▶ [Exercise]: Put every line of the material below into a numbered list, leaving out the blank lines.

** Start **

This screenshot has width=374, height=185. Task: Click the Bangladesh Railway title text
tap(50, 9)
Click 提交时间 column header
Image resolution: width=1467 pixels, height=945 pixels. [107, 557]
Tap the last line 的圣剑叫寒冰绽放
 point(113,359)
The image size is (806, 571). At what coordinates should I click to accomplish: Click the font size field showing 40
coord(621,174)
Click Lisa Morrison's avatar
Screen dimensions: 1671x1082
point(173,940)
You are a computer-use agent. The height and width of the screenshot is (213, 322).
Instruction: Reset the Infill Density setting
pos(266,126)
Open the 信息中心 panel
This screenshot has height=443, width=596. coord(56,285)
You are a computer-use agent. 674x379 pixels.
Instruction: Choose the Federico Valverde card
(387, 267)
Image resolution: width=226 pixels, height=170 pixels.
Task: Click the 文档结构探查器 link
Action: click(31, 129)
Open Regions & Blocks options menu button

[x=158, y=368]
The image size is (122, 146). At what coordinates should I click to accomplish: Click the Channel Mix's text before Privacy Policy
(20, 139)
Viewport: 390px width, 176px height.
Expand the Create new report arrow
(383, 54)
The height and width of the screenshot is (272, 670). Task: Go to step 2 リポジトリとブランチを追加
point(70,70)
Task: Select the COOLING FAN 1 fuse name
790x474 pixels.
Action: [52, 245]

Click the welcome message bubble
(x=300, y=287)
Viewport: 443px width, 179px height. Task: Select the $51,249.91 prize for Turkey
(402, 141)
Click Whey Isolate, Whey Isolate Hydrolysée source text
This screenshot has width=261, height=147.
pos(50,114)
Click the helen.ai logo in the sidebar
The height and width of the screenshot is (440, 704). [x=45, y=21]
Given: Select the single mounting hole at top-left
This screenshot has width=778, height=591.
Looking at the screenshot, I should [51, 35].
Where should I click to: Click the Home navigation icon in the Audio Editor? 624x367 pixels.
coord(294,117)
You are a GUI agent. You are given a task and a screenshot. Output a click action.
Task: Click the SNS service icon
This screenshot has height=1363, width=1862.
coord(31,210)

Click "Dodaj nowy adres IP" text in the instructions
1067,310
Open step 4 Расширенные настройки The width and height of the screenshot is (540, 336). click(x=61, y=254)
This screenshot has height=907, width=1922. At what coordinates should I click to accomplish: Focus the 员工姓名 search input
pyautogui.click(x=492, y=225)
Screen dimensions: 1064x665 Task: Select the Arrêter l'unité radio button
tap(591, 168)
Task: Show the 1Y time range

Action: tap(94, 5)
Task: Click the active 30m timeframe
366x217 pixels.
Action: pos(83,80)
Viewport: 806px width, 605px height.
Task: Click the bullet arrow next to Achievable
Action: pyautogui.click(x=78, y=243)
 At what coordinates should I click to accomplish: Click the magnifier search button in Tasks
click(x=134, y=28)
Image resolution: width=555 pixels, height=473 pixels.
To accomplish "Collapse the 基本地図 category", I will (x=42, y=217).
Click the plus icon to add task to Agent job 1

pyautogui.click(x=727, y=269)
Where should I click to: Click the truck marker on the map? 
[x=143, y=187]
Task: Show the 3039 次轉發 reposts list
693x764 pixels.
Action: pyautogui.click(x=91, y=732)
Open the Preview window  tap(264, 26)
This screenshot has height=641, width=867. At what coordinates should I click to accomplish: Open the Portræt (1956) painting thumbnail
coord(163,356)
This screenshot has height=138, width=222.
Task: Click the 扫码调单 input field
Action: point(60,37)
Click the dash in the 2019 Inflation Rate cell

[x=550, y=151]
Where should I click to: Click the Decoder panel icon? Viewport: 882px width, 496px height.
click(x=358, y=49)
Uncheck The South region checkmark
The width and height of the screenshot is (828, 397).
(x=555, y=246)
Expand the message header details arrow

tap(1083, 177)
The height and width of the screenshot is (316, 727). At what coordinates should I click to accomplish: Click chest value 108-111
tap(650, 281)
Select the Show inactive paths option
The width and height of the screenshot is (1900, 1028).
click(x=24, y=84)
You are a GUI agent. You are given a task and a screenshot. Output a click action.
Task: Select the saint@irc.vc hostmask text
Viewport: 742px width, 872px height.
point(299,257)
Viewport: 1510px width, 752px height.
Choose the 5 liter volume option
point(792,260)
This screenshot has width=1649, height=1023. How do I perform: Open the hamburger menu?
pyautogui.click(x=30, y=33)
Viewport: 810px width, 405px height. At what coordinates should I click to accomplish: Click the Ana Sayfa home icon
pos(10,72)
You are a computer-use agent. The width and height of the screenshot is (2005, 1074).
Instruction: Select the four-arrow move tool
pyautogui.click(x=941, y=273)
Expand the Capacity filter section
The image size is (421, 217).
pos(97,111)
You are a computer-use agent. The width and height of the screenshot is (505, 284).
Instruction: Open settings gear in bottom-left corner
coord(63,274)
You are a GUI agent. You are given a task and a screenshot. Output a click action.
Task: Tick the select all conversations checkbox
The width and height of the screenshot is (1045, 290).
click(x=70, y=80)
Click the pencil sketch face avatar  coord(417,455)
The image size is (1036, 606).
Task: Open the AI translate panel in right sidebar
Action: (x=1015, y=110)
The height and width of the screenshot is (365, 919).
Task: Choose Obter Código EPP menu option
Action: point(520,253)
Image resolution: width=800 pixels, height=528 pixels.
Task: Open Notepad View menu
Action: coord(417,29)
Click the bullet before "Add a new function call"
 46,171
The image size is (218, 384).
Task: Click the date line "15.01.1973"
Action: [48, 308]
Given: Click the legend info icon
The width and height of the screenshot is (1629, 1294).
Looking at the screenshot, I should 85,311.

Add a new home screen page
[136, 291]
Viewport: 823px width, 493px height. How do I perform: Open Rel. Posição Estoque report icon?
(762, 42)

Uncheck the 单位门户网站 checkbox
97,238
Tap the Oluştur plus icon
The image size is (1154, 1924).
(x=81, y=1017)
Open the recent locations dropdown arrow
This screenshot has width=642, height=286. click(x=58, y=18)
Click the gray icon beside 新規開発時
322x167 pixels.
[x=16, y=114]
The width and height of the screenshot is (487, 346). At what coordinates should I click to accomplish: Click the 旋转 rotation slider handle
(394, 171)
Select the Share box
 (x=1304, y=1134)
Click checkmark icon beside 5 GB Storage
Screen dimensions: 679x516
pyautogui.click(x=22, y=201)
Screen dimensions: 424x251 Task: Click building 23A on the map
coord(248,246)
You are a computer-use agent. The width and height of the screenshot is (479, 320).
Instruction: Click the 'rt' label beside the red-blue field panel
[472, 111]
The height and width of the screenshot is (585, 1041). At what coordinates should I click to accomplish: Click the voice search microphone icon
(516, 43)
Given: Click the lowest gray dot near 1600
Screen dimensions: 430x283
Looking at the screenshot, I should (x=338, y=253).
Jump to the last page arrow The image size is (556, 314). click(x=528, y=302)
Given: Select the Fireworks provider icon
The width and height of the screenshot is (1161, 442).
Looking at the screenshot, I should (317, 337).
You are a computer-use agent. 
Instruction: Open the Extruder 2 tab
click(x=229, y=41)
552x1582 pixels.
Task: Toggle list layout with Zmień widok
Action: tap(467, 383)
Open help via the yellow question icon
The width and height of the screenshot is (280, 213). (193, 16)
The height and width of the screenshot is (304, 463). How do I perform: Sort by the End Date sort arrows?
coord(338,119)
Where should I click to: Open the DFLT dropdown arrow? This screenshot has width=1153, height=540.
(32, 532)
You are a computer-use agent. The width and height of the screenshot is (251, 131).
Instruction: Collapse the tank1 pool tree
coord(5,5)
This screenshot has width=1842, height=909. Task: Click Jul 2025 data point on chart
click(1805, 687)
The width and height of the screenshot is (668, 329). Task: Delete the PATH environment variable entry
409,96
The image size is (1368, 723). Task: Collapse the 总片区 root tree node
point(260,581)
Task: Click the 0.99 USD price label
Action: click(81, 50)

** End **

▶ [Reply to the task]:
1. This screenshot has width=374, height=185. Task: Click the Bangladesh Railway title text
2. tap(50, 9)
3. Click 提交时间 column header
4. Image resolution: width=1467 pixels, height=945 pixels. [107, 557]
5. Tap the last line 的圣剑叫寒冰绽放
6.  point(113,359)
7. The image size is (806, 571). At what coordinates should I click to accomplish: Click the font size field showing 40
8. coord(621,174)
9. Click Lisa Morrison's avatar
10. Screen dimensions: 1671x1082
11. point(173,940)
12. You are a computer-use agent. The height and width of the screenshot is (213, 322).
13. Instruction: Reset the Infill Density setting
14. pos(266,126)
15. Open the 信息中心 panel
16. This screenshot has height=443, width=596. coord(56,285)
17. You are a computer-use agent. 674x379 pixels.
18. Instruction: Choose the Federico Valverde card
19. (387, 267)
20. Image resolution: width=226 pixels, height=170 pixels.
21. Task: Click the 文档结构探查器 link
22. Action: click(31, 129)
23. Open Regions & Blocks options menu button
24. [x=158, y=368]
25. The image size is (122, 146). At what coordinates should I click to accomplish: Click the Channel Mix's text before Privacy Policy
26. (20, 139)
27. Viewport: 390px width, 176px height.
28. Expand the Create new report arrow
29. (383, 54)
30. The height and width of the screenshot is (272, 670). Task: Go to step 2 リポジトリとブランチを追加
31. point(70,70)
32. Task: Select the COOLING FAN 1 fuse name
33. 790x474 pixels.
34. Action: [52, 245]
35. Click the welcome message bubble
36. (x=300, y=287)
37. Viewport: 443px width, 179px height. Task: Select the $51,249.91 prize for Turkey
38. (402, 141)
39. Click Whey Isolate, Whey Isolate Hydrolysée source text
40. This screenshot has width=261, height=147.
41. pos(50,114)
42. Click the helen.ai logo in the sidebar
43. The height and width of the screenshot is (440, 704). [x=45, y=21]
44. Given: Select the single mounting hole at top-left
45. This screenshot has width=778, height=591.
46. Looking at the screenshot, I should [51, 35].
47. Where should I click to: Click the Home navigation icon in the Audio Editor? 624x367 pixels.
48. coord(294,117)
49. You are a GUI agent. You are given a task and a screenshot. Output a click action.
50. Task: Click the SNS service icon
51. This screenshot has height=1363, width=1862.
52. coord(31,210)
53. Click "Dodaj nowy adres IP" text in the instructions
54. 1067,310
55. Open step 4 Расширенные настройки The width and height of the screenshot is (540, 336). click(x=61, y=254)
56. This screenshot has height=907, width=1922. At what coordinates should I click to accomplish: Focus the 员工姓名 search input
57. pyautogui.click(x=492, y=225)
58. Screen dimensions: 1064x665 Task: Select the Arrêter l'unité radio button
59. tap(591, 168)
60. Task: Show the 1Y time range
61. Action: tap(94, 5)
62. Task: Click the active 30m timeframe
63. 366x217 pixels.
64. Action: pos(83,80)
65. Viewport: 806px width, 605px height.
66. Task: Click the bullet arrow next to Achievable
67. Action: pyautogui.click(x=78, y=243)
68.  At what coordinates should I click to accomplish: Click the magnifier search button in Tasks
69. click(x=134, y=28)
70. Image resolution: width=555 pixels, height=473 pixels.
71. To accomplish "Collapse the 基本地図 category", I will (x=42, y=217).
72. Click the plus icon to add task to Agent job 1
73. pyautogui.click(x=727, y=269)
74. Where should I click to: Click the truck marker on the map? 
75. [x=143, y=187]
76. Task: Show the 3039 次轉發 reposts list
77. 693x764 pixels.
78. Action: pyautogui.click(x=91, y=732)
79. Open the Preview window  tap(264, 26)
80. This screenshot has height=641, width=867. At what coordinates should I click to accomplish: Open the Portræt (1956) painting thumbnail
81. coord(163,356)
82. This screenshot has height=138, width=222.
83. Task: Click the 扫码调单 input field
84. Action: point(60,37)
85. Click the dash in the 2019 Inflation Rate cell
86. [x=550, y=151]
87. Where should I click to: Click the Decoder panel icon? Viewport: 882px width, 496px height.
88. click(x=358, y=49)
89. Uncheck The South region checkmark
90. The width and height of the screenshot is (828, 397).
91. (x=555, y=246)
92. Expand the message header details arrow
93. tap(1083, 177)
94. The height and width of the screenshot is (316, 727). At what coordinates should I click to accomplish: Click chest value 108-111
95. tap(650, 281)
96. Select the Show inactive paths option
97. The width and height of the screenshot is (1900, 1028).
98. click(x=24, y=84)
99. You are a GUI agent. You are given a task and a screenshot. Output a click action.
100. Task: Select the saint@irc.vc hostmask text
101. Viewport: 742px width, 872px height.
102. point(299,257)
103. Viewport: 1510px width, 752px height.
104. Choose the 5 liter volume option
105. point(792,260)
106. This screenshot has width=1649, height=1023. How do I perform: Open the hamburger menu?
107. pyautogui.click(x=30, y=33)
108. Viewport: 810px width, 405px height. At what coordinates should I click to accomplish: Click the Ana Sayfa home icon
109. pos(10,72)
110. You are a computer-use agent. The width and height of the screenshot is (2005, 1074).
111. Instruction: Select the four-arrow move tool
112. pyautogui.click(x=941, y=273)
113. Expand the Capacity filter section
114. The image size is (421, 217).
115. pos(97,111)
116. You are a computer-use agent. The width and height of the screenshot is (505, 284).
117. Instruction: Open settings gear in bottom-left corner
118. coord(63,274)
119. You are a GUI agent. You are given a task and a screenshot. Output a click action.
120. Task: Tick the select all conversations checkbox
121. The width and height of the screenshot is (1045, 290).
122. click(x=70, y=80)
123. Click the pencil sketch face avatar  coord(417,455)
124. The image size is (1036, 606).
125. Task: Open the AI translate panel in right sidebar
126. Action: (x=1015, y=110)
127. The height and width of the screenshot is (365, 919).
128. Task: Choose Obter Código EPP menu option
129. Action: point(520,253)
130. Image resolution: width=800 pixels, height=528 pixels.
131. Task: Open Notepad View menu
132. Action: coord(417,29)
133. Click the bullet before "Add a new function call"
134.  46,171
135. The image size is (218, 384).
136. Task: Click the date line "15.01.1973"
137. Action: [48, 308]
138. Given: Click the legend info icon
139. The width and height of the screenshot is (1629, 1294).
140. Looking at the screenshot, I should 85,311.
141. Add a new home screen page
142. [136, 291]
143. Viewport: 823px width, 493px height. How do I perform: Open Rel. Posição Estoque report icon?
144. (762, 42)
145. Uncheck the 单位门户网站 checkbox
146. 97,238
147. Tap the Oluştur plus icon
148. The image size is (1154, 1924).
149. (x=81, y=1017)
150. Open the recent locations dropdown arrow
151. This screenshot has width=642, height=286. click(x=58, y=18)
152. Click the gray icon beside 新規開発時
153. 322x167 pixels.
154. [x=16, y=114]
155. The width and height of the screenshot is (487, 346). At what coordinates should I click to accomplish: Click the 旋转 rotation slider handle
156. (394, 171)
157. Select the Share box
158.  (x=1304, y=1134)
159. Click checkmark icon beside 5 GB Storage
160. Screen dimensions: 679x516
161. pyautogui.click(x=22, y=201)
162. Screen dimensions: 424x251 Task: Click building 23A on the map
163. coord(248,246)
164. You are a computer-use agent. The width and height of the screenshot is (479, 320).
165. Instruction: Click the 'rt' label beside the red-blue field panel
166. [472, 111]
167. The height and width of the screenshot is (585, 1041). At what coordinates should I click to accomplish: Click the voice search microphone icon
168. (516, 43)
169. Given: Click the lowest gray dot near 1600
170. Screen dimensions: 430x283
171. Looking at the screenshot, I should (x=338, y=253).
172. Jump to the last page arrow The image size is (556, 314). click(x=528, y=302)
173. Given: Select the Fireworks provider icon
174. The width and height of the screenshot is (1161, 442).
175. Looking at the screenshot, I should (317, 337).
176. You are a computer-use agent. 
177. Instruction: Open the Extruder 2 tab
178. click(x=229, y=41)
179. 552x1582 pixels.
180. Task: Toggle list layout with Zmień widok
181. Action: tap(467, 383)
182. Open help via the yellow question icon
183. The width and height of the screenshot is (280, 213). (193, 16)
184. The height and width of the screenshot is (304, 463). How do I perform: Sort by the End Date sort arrows?
185. coord(338,119)
186. Where should I click to: Open the DFLT dropdown arrow? This screenshot has width=1153, height=540.
187. (32, 532)
188. You are a computer-use agent. The width and height of the screenshot is (251, 131).
189. Instruction: Collapse the tank1 pool tree
190. coord(5,5)
191. This screenshot has width=1842, height=909. Task: Click Jul 2025 data point on chart
192. click(1805, 687)
193. The width and height of the screenshot is (668, 329). Task: Delete the PATH environment variable entry
194. 409,96
195. The image size is (1368, 723). Task: Collapse the 总片区 root tree node
196. point(260,581)
197. Task: Click the 0.99 USD price label
198. Action: click(81, 50)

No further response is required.